It is worth pointing out that all of the above-mentioned iML and AL systems supporting feature-level input are for text-based models (Settles, 2011; Raghavan et al., 2006; Stumpf et al., 2007; Smith-Renner et al., ; Kulesza et al., 2015). We suspect that, besides algorithmic interest, the reason is that it is much easier for lay people to consider keywords as top features for text classifiers compared to other types of data. For example, one may come up with keywords that are likely indicators for the topic of “baseball”, but it is challenging to rank the importance of attributes in a tabular database of job candidates. One possible solution is to allow people to access the model’s own reasoning with features and then make incremental adjustments. This idea underlies recent research into visual analytical tools that support debugging or feature engineering work (Krause et al., 2016; Hohman et al., 2019; Wexler et al., 2019). However, their targeted users are data scientists who would then go back to the model development mode. For non-ML-experts, they would need more accessible information to understand the inner working of the model and provide direct input that does not require heavy work of programming or modeling.
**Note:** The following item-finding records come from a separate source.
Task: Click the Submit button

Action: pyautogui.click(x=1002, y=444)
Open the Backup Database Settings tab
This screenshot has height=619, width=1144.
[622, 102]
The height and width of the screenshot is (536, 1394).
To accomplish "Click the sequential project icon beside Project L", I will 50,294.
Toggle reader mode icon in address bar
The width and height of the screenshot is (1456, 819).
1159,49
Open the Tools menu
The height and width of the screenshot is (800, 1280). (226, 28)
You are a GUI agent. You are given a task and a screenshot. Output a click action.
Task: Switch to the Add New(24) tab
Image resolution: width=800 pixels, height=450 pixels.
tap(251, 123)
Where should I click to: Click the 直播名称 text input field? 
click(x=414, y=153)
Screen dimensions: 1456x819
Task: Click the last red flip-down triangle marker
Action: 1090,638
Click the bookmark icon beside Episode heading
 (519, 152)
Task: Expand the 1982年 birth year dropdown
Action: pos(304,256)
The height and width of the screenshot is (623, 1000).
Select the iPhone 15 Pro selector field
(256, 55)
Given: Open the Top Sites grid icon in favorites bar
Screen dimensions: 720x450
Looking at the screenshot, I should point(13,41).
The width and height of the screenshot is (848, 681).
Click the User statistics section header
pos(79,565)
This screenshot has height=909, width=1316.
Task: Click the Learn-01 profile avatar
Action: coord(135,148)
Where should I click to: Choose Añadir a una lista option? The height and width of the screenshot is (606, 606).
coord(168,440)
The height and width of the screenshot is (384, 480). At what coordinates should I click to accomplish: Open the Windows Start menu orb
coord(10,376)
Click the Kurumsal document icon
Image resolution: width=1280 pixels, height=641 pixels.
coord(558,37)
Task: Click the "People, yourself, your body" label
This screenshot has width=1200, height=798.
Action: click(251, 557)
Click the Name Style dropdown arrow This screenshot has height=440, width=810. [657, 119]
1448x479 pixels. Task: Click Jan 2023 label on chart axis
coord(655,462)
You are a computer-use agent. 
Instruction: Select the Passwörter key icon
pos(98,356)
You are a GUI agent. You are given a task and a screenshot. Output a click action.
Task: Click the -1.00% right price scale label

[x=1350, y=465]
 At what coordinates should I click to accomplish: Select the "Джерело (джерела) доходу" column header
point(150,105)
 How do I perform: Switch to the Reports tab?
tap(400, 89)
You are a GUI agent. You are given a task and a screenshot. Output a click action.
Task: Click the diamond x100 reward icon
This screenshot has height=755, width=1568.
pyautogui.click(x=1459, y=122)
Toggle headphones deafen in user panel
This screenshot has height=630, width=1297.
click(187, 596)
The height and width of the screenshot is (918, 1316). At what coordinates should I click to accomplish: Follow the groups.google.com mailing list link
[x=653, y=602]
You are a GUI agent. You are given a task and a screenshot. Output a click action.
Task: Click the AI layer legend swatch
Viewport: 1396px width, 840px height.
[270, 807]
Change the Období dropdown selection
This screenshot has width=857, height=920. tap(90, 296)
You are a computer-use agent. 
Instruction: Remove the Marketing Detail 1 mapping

Therefore, we propose to leverage recent development in the field of explainable AI as interfaces for non-ML experts to understand and teach learning models.

### 2.3. Explainable AI

The field of explainable AI (XAI)) (Gunning, 2017; Guidotti et al., 2019), often referred interchangeably as interpretable Machine Learning (Carvalho et al., 2019; Doshi-Velez and Kim, 2017), started as a sub-field of AI that aims to produce methods and techniques that make AI’s decisions understandable by people. The field has surged in recent years as complex and opaque AI technologies such as deep neural networks are now widely used. Explanations of AI are sought for various reasons, such as by regulators to assess model compliance, or by end users to support their decision-making (Zhang et al., 2020; Liao et al., 2020; Tomsett et al., 2018). Most relevant to our work, explanations allow model developers to detect a model’s faulty behaviors and evaluate its capability, fairness, and safety (Doshi-Velez and Kim, 2017; Dodge et al., 2019). Explanations are therefore increasingly incorporated in ML development tools supporting debugging tasks such as performance analysis (Ren et al., 2016), interactive debugging (Kulesza et al., 2015), feature engineering (Krause et al., 2014), instance inspection and model comparison (Hohman et al., 2019; Zhang et al., 2018).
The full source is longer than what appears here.